When your ears took in every word and your eyes
were glued to the The Rabbit Proof Fence, you never uttered a sound
while others watched and spoke of the atrocities, the terror of being
ripped from loved ones too weak, too small when faced with the twisted
benevolence of white man’s power . . .
When you drew the Iron Man, coloured
your poster and told the class that this is the shape
you’d like to be when you grow up and this is the man
who’d make the world a better place, your
chest puffed up as we smiled and loved and imagined . . .

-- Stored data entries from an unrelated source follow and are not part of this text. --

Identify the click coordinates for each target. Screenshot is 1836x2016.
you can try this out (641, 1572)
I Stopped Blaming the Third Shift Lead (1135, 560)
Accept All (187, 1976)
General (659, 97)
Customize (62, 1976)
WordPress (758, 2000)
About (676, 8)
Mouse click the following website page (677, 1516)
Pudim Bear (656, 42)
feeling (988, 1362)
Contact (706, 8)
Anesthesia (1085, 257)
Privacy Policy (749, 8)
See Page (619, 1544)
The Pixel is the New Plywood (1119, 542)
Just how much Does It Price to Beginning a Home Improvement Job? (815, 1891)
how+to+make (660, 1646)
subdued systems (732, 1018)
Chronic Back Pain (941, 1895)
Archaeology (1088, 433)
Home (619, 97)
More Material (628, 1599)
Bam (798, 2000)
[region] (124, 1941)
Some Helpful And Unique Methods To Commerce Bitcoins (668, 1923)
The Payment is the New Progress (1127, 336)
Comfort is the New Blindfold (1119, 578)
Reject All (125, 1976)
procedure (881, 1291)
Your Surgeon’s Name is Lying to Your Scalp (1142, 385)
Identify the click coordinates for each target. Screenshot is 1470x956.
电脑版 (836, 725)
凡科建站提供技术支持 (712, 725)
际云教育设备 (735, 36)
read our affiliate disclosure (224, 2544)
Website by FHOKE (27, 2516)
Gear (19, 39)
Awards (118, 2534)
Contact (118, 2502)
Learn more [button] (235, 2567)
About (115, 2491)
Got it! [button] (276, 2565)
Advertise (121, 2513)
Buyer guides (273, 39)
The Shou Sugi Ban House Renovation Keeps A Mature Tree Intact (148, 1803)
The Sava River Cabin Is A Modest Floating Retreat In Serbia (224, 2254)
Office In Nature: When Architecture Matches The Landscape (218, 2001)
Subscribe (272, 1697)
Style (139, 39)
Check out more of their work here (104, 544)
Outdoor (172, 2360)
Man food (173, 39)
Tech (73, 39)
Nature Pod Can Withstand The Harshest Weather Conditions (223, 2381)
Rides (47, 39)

When you snatched the pin from another kid, who’d
poked the skins of running boys and you
poked him, so hard, drew blood to teach him a lesson, you
said nothing when you were nailed
and placed in detention . . .
When, bent over the desk, you aimlessly filled in maths blanks and I
asked if you’d like to tell, to write about you and the life you once knew and
you whispered, I’d love to, your growing man’s voice lit up the room
and your pen, held firm in your strong hand, slowly, slowly tracked
across the page until you found the small boy in Sierra Leone; the small
boy who’d run to hide from soldiers who’d forced kids like you to
take up guns to blow away mothers and other loved ones . . .
In your corner of that room, with
each word, you held him, as I hold you.